**Assigned task**
Locate, in the data below, the line that contains "Click the pencil icon to rename mailing list" and the line that contains "2464x1496 pixels."; reproduce exactly those two lines and every line between them, nothing more.

*** Opening of Records supplied ***

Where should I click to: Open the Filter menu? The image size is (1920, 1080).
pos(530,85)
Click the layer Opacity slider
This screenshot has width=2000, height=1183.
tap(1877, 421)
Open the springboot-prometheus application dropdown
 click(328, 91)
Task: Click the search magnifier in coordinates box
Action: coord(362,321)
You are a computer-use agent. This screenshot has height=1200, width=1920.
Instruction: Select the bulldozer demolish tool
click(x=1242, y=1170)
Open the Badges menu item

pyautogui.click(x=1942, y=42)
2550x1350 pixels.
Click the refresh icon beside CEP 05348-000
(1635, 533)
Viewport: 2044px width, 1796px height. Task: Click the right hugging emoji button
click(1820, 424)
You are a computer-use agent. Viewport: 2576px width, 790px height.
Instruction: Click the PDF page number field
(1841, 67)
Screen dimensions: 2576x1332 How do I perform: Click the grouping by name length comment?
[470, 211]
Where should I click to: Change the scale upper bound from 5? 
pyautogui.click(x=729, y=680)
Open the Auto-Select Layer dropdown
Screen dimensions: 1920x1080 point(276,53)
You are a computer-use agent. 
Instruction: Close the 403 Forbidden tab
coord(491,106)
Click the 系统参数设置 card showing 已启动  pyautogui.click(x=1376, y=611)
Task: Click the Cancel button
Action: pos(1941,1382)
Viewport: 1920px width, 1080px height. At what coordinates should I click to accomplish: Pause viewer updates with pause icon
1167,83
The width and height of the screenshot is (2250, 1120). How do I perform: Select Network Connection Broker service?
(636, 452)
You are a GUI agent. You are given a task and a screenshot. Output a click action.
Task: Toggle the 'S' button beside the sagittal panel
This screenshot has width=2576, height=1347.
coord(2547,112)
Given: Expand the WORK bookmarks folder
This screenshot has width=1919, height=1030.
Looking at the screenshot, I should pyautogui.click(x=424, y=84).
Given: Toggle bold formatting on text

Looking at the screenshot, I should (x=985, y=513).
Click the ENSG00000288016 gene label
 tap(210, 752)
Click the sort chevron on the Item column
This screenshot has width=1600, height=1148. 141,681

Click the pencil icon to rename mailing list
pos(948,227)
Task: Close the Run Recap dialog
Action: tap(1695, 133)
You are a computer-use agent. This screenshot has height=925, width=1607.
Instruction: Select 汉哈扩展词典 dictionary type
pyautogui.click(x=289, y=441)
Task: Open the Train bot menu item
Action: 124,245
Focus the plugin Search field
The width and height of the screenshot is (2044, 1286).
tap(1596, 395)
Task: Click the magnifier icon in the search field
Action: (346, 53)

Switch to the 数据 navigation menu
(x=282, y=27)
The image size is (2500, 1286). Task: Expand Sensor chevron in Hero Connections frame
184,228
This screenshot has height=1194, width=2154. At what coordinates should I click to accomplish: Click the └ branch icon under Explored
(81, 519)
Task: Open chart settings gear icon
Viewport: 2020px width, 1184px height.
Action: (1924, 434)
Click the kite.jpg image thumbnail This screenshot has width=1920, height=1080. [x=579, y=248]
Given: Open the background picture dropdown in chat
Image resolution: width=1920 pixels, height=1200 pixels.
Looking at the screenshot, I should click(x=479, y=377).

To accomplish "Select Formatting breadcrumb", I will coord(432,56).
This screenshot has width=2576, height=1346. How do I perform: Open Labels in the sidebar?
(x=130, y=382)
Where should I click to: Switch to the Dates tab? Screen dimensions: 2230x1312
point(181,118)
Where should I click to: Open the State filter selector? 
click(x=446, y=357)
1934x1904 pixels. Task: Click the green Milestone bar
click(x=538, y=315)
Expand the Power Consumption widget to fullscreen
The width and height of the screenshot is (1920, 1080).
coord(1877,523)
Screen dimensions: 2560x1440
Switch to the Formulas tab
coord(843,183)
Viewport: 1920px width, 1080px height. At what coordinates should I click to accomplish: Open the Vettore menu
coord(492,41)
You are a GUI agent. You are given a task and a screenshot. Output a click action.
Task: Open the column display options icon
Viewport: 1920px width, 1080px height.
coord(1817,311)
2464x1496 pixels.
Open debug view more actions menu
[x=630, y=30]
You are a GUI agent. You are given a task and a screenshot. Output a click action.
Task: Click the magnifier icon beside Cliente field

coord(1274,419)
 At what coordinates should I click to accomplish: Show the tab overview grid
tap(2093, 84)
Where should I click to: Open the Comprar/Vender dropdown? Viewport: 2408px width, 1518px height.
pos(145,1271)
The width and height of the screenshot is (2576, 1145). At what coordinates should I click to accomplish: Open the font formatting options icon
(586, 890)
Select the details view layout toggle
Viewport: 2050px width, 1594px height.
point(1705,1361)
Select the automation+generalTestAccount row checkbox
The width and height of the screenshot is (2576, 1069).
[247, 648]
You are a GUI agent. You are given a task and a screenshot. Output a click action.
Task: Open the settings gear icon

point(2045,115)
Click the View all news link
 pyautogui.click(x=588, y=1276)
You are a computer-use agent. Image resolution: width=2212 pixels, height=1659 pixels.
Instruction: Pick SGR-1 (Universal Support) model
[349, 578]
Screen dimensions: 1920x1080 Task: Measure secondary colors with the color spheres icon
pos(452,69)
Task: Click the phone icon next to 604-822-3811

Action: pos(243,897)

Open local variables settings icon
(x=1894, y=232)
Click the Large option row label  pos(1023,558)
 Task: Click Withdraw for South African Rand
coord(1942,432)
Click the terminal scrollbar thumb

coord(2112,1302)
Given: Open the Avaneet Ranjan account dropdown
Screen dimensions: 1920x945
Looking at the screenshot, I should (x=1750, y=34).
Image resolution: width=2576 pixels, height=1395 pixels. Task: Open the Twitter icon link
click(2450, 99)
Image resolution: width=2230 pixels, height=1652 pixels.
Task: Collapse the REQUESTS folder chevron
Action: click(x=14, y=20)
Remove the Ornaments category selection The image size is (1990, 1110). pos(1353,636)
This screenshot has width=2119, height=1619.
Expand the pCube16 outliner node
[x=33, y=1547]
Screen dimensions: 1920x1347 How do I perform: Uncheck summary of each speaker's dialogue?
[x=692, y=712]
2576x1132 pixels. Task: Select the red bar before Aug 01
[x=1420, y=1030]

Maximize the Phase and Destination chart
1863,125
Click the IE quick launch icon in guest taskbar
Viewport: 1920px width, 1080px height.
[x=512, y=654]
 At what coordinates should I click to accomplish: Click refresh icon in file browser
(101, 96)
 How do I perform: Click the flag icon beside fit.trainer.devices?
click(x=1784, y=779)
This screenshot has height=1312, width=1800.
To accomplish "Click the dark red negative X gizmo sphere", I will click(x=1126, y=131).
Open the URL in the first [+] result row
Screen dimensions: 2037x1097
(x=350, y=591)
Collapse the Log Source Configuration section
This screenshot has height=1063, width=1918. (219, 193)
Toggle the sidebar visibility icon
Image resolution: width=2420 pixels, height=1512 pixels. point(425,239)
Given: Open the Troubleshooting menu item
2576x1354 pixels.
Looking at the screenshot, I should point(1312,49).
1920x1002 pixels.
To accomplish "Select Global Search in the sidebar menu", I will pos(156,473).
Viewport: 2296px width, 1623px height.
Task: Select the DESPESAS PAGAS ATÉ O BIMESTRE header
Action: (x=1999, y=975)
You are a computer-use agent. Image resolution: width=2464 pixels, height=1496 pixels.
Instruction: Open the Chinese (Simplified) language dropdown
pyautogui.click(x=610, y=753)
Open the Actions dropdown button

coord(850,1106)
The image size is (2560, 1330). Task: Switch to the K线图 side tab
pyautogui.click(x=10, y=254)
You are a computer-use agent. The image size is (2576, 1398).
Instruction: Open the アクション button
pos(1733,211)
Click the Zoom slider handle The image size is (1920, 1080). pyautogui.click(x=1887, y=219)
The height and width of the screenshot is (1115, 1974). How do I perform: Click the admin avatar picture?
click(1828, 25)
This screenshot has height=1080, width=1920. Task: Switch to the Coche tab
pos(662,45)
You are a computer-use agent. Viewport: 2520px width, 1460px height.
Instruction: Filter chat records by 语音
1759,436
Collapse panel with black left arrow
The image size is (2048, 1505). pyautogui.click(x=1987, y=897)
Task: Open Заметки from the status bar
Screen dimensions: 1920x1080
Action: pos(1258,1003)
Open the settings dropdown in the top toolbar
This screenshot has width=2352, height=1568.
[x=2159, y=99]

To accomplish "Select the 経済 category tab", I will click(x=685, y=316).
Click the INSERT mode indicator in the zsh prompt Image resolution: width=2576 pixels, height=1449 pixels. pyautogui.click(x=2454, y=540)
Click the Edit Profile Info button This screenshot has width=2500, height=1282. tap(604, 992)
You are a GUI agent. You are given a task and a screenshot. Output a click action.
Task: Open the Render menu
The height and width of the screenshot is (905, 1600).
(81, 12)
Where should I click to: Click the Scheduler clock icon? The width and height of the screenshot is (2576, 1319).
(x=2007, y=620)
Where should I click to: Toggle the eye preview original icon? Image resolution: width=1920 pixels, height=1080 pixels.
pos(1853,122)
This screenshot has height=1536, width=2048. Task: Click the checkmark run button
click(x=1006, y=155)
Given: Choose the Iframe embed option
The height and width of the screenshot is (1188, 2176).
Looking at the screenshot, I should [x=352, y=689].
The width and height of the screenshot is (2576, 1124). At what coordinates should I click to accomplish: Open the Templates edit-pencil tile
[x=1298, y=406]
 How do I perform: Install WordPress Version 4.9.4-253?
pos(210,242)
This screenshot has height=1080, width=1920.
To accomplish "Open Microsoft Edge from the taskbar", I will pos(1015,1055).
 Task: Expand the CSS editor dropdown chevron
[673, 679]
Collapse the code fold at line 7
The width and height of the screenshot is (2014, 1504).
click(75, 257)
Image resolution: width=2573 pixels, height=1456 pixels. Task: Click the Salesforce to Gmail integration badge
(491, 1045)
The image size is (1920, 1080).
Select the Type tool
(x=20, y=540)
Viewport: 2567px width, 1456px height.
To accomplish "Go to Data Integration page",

*** Close of Records supplied ***

**Written answer**
Click the pencil icon to rename mailing list
pos(948,227)
Task: Close the Run Recap dialog
Action: tap(1695, 133)
You are a computer-use agent. This screenshot has height=925, width=1607.
Instruction: Select 汉哈扩展词典 dictionary type
pyautogui.click(x=289, y=441)
Task: Open the Train bot menu item
Action: 124,245
Focus the plugin Search field
The width and height of the screenshot is (2044, 1286).
tap(1596, 395)
Task: Click the magnifier icon in the search field
Action: (346, 53)

Switch to the 数据 navigation menu
(x=282, y=27)
The image size is (2500, 1286). Task: Expand Sensor chevron in Hero Connections frame
184,228
This screenshot has height=1194, width=2154. At what coordinates should I click to accomplish: Click the └ branch icon under Explored
(81, 519)
Task: Open chart settings gear icon
Viewport: 2020px width, 1184px height.
Action: (1924, 434)
Click the kite.jpg image thumbnail This screenshot has width=1920, height=1080. [x=579, y=248]
Given: Open the background picture dropdown in chat
Image resolution: width=1920 pixels, height=1200 pixels.
Looking at the screenshot, I should click(x=479, y=377).

To accomplish "Select Formatting breadcrumb", I will coord(432,56).
This screenshot has width=2576, height=1346. How do I perform: Open Labels in the sidebar?
(x=130, y=382)
Where should I click to: Switch to the Dates tab? Screen dimensions: 2230x1312
point(181,118)
Where should I click to: Open the State filter selector? 
click(x=446, y=357)
1934x1904 pixels. Task: Click the green Milestone bar
click(x=538, y=315)
Expand the Power Consumption widget to fullscreen
The width and height of the screenshot is (1920, 1080).
coord(1877,523)
Screen dimensions: 2560x1440
Switch to the Formulas tab
coord(843,183)
Viewport: 1920px width, 1080px height. At what coordinates should I click to accomplish: Open the Vettore menu
coord(492,41)
You are a GUI agent. You are given a task and a screenshot. Output a click action.
Task: Open the column display options icon
Viewport: 1920px width, 1080px height.
coord(1817,311)
2464x1496 pixels.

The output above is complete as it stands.